**** RECORDS FOR THE EXERCISE

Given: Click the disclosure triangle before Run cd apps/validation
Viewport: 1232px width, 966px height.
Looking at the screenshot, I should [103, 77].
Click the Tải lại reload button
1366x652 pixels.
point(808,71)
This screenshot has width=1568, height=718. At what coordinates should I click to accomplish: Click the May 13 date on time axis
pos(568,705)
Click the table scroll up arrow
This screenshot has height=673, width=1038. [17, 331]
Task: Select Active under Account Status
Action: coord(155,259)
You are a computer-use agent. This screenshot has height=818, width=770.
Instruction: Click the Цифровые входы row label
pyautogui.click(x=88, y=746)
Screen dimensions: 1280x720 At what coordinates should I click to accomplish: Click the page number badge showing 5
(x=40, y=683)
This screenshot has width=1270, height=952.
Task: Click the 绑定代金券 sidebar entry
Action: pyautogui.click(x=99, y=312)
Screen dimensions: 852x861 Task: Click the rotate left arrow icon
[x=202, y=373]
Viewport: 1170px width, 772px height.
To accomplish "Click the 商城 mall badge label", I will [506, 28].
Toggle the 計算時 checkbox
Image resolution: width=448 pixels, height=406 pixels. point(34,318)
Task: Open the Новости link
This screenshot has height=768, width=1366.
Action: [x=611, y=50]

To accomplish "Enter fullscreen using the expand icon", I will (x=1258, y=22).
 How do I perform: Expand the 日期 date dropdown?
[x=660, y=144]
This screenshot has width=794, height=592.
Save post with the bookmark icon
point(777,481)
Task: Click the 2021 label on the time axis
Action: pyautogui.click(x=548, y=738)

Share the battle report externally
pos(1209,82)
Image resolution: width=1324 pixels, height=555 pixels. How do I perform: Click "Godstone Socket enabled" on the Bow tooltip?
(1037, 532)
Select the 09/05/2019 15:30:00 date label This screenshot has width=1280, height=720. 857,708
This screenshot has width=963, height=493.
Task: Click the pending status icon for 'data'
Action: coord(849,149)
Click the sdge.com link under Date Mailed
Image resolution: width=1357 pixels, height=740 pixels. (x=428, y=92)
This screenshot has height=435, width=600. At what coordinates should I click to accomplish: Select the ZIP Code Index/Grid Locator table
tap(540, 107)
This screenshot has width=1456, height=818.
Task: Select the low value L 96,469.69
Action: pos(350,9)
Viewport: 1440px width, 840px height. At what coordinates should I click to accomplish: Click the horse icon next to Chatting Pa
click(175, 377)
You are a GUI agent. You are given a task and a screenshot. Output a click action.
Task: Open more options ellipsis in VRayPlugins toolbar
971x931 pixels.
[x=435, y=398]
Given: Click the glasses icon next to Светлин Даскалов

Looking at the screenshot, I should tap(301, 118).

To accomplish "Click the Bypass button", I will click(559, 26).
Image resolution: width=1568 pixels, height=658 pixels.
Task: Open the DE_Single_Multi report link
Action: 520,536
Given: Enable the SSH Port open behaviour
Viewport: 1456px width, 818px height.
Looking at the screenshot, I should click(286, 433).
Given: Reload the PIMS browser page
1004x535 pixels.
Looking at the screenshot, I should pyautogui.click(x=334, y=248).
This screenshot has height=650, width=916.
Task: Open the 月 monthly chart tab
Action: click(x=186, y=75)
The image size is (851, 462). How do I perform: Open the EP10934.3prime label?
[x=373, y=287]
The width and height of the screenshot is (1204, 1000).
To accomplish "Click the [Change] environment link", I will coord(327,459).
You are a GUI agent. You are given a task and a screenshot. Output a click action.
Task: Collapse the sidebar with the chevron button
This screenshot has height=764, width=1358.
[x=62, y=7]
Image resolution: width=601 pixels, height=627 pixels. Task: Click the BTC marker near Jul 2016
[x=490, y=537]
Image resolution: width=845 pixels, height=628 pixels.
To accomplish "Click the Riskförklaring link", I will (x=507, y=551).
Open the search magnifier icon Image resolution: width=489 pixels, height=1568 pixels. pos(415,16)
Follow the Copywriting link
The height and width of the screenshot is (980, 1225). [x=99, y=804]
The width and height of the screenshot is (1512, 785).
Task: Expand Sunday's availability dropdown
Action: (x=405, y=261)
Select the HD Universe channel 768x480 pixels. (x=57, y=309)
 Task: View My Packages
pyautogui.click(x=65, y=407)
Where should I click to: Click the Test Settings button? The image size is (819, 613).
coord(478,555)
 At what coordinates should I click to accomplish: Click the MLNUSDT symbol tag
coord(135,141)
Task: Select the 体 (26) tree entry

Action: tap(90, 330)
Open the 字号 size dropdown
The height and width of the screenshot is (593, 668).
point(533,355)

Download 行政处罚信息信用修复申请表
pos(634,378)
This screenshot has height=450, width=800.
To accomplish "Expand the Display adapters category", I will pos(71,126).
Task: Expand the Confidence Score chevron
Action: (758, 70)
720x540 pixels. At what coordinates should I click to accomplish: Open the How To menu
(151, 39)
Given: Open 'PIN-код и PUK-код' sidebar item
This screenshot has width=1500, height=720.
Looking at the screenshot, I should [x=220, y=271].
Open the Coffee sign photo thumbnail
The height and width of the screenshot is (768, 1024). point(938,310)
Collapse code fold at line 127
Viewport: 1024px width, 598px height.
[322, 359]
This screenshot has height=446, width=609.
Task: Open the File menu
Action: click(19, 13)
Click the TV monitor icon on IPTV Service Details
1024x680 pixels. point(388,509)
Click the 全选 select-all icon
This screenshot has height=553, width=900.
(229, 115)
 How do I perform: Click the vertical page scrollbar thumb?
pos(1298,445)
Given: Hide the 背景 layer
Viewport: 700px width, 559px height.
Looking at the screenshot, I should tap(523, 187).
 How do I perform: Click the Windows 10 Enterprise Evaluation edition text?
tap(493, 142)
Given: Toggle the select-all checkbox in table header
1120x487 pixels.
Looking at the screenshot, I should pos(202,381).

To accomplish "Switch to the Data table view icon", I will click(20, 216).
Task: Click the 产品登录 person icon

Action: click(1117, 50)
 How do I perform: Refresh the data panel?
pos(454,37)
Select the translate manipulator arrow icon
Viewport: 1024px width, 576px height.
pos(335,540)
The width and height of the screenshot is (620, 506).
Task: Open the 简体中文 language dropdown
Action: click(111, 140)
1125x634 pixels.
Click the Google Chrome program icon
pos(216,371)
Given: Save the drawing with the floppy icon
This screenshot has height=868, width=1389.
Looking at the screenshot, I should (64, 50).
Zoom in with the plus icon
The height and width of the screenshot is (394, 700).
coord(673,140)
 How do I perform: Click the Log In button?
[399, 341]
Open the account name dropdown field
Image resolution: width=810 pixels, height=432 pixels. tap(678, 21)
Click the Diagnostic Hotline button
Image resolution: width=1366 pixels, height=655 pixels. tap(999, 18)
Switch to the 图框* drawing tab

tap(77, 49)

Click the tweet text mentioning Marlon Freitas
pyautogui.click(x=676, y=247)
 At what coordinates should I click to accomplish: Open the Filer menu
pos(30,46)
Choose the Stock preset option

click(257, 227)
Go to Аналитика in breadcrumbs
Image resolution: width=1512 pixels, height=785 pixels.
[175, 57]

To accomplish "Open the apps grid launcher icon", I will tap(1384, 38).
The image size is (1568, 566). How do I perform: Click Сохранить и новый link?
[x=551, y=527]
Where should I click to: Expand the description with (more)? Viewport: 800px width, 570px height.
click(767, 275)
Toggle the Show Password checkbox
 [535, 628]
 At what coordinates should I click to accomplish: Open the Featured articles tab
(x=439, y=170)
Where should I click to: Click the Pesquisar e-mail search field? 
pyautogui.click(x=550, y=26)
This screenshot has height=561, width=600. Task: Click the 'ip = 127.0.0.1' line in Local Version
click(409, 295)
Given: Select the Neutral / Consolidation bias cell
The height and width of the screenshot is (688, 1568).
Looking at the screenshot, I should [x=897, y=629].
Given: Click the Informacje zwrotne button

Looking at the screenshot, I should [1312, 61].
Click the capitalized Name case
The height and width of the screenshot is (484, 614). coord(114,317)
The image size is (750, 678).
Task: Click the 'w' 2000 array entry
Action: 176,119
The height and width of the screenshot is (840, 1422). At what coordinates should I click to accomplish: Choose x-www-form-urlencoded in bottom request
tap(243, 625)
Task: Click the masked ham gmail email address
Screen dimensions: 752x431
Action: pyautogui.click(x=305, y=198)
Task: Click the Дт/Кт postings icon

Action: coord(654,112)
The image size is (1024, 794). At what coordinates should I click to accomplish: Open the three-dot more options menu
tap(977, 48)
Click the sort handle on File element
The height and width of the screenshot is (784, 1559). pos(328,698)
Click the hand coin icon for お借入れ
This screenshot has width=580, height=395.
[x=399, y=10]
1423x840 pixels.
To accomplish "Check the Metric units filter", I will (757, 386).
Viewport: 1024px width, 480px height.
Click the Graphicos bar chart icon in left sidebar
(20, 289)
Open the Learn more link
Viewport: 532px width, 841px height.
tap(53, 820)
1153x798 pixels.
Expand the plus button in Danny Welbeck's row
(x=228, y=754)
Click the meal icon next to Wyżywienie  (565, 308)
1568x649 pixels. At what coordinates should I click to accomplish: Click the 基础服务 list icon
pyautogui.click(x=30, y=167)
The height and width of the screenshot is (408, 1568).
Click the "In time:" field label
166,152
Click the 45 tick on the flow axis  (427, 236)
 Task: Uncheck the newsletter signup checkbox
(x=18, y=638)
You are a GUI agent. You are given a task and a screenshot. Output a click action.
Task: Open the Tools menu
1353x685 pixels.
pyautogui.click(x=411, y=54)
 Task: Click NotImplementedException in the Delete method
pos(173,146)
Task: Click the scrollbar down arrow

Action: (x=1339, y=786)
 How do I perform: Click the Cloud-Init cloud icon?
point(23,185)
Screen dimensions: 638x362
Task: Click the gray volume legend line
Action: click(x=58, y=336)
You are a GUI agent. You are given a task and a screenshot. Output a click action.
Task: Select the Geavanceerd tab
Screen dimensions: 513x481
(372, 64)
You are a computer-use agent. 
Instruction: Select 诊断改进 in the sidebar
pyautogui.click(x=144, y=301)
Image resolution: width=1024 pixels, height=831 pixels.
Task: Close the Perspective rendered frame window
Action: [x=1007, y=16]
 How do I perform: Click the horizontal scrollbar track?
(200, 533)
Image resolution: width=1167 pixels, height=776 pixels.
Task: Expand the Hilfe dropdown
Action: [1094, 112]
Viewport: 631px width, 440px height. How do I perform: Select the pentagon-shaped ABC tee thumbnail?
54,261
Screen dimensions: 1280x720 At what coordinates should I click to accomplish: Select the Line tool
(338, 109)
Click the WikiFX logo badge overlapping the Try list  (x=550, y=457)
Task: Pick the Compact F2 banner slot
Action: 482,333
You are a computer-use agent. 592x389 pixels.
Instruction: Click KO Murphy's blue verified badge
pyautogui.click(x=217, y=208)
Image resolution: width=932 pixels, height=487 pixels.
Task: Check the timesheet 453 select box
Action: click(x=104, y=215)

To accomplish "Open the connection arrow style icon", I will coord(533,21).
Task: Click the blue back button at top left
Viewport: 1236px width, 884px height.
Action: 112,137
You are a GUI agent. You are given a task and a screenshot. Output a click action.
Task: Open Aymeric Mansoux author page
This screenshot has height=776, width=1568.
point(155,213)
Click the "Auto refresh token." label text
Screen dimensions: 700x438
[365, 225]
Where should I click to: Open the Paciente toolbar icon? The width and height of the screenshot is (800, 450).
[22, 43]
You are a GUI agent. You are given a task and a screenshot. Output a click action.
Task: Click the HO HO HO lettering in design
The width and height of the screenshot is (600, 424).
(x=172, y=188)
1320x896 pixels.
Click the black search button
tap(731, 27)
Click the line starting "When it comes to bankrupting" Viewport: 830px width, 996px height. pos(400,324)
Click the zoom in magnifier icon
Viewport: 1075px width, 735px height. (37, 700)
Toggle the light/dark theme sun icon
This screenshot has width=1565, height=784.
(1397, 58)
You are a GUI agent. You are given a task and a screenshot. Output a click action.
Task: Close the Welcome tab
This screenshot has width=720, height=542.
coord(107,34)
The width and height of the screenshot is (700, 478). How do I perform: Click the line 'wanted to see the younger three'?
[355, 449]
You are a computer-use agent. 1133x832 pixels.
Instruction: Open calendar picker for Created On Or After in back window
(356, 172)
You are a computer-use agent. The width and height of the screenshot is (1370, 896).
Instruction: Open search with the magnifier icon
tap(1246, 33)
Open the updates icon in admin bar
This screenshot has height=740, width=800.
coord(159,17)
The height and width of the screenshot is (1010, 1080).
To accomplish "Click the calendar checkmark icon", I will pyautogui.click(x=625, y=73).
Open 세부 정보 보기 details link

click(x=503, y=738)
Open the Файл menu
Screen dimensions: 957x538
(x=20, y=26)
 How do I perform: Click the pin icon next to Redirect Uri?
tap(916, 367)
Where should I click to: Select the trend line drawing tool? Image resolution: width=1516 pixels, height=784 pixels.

********

DESCRIPTION OF THE TASK
Every line above in which the word "apps" is present must be copied into the answer.

WORKED SOLUTION
Given: Click the disclosure triangle before Run cd apps/validation
To accomplish "Open the apps grid launcher icon", I will tap(1384, 38).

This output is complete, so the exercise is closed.